Shoe-Field Map, 1982. Dot matrix print on paper. Dimensions variable.

 

Rapoport recorded the data she gathered in the artist book Why I Wear These Shoes (1983). Later, she produced the extensive, ten-folio Shoe-Field Computer Printout (1986) that, in the manner of a science paper, systematically explored each viewer’s response, tabulated data about their relationship to their shoes, and visualized their shoe-psyche numbers as ASCII images.

Expanded iterations of the participation performance were exhibited in Shoe-Field at Media Gallery in San Francisco in 1986 and Richmond Art Center in 1989. These offered a more systematized version of the interactive experience, including having participants place their shoes on a floor of Shoe-Psyche Tiles, interacting directly with the computer to answer questions about their shoes, and receiving a printed a compounded shoe-psyche pattern that compared their shoes with other shoes that they coveted along with a fortune-cookie type reading.

Notably, Rapoport published an artist book and software for the exhibition ART COM Software: Digital Concepts and Expressions at New York University in 1988. This included a diskette with the Shoe-Field program, a booklet explaining the Shoe-Field concept, and a set of cards with images of shoes from the original performance.

Shoe-Field: Our Fate Is On Our Feet, 1988. Artist book with floppy disk, sleeve, instructions, and shoe cards (shoe horn, shoe, and tile are not part of book). Dimensions variable.

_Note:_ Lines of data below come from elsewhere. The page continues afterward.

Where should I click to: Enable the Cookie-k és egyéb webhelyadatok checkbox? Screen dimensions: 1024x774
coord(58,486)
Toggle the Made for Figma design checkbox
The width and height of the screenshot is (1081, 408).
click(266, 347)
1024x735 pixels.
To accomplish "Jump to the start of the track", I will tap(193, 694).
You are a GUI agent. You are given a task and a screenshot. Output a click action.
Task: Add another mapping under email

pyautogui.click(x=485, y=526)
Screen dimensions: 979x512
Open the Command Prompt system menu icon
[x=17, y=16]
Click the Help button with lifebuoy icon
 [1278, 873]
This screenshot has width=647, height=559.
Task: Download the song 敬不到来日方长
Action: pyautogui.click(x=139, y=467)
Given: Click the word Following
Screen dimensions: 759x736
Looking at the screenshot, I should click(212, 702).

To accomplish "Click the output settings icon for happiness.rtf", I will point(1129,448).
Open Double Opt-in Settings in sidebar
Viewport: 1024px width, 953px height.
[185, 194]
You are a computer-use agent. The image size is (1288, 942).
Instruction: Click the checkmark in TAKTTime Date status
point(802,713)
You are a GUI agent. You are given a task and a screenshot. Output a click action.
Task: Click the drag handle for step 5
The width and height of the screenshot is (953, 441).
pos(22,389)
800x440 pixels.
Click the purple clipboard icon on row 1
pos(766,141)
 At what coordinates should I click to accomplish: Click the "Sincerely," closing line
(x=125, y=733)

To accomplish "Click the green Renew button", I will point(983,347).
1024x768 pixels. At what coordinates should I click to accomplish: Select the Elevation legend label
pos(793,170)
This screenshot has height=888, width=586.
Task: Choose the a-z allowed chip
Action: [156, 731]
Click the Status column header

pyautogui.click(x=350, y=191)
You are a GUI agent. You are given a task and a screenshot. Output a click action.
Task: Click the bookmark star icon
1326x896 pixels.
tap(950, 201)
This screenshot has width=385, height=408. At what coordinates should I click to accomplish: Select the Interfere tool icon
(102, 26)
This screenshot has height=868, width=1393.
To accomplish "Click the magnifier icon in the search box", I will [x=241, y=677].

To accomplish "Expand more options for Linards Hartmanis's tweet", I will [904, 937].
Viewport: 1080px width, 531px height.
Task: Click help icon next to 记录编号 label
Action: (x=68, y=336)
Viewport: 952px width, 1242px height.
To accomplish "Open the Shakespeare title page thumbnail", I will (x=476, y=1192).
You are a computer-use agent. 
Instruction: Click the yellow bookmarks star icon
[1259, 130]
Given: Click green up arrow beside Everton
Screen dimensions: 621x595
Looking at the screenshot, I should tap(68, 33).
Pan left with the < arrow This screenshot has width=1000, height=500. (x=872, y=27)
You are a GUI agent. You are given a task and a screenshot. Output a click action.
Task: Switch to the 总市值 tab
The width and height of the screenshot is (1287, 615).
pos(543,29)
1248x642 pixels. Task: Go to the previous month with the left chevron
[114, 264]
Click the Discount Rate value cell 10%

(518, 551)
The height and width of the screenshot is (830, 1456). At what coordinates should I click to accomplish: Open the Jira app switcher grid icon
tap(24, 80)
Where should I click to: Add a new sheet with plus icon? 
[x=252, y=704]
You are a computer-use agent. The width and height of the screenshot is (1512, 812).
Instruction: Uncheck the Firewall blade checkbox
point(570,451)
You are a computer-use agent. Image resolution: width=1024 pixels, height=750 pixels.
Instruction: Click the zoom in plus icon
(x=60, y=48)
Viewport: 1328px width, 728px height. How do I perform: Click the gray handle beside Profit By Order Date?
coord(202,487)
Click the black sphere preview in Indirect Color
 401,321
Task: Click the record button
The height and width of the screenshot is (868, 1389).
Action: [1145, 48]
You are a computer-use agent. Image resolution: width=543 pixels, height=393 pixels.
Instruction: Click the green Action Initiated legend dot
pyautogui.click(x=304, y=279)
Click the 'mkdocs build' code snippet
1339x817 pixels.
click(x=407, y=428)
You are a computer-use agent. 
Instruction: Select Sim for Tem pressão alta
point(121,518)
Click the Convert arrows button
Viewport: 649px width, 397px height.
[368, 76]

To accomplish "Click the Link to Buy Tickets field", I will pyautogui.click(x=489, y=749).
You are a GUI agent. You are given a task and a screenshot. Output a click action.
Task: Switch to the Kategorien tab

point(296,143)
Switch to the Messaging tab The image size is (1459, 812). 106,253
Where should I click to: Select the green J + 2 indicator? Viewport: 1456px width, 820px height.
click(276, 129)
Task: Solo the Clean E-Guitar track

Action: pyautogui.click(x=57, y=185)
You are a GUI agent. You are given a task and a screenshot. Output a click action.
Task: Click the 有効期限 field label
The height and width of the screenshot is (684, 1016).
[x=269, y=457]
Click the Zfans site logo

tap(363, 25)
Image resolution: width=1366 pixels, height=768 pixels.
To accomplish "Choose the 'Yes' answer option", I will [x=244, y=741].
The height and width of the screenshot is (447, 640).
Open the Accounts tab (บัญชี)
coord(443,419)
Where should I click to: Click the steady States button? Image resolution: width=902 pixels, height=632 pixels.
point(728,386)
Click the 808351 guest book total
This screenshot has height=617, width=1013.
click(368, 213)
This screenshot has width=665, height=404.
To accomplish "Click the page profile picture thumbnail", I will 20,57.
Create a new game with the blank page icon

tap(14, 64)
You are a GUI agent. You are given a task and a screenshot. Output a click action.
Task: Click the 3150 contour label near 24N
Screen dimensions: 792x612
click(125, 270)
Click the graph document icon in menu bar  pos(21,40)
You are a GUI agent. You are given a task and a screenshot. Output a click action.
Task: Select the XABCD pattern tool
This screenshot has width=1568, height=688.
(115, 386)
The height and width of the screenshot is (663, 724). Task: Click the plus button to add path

Rapoport also produced two videos that documented the Shoe-Field exhibitions.

 
 

Shoe-Field both embraces and is a parody of reductive scientific analysis as applied to the complexities of lived experience. It makes use of methods appropriated from marketing focus groups, anthropological studies, computer analytics, and data visualization. By applying the deterministic laws of physics to a messy social situation, Rapoport highlighted how human nature resists being quantified. And yet this project foretold the way technology companies would gather and process “big data” about our feelings, choices, and habits in order to sell us consumer goods - including shoes!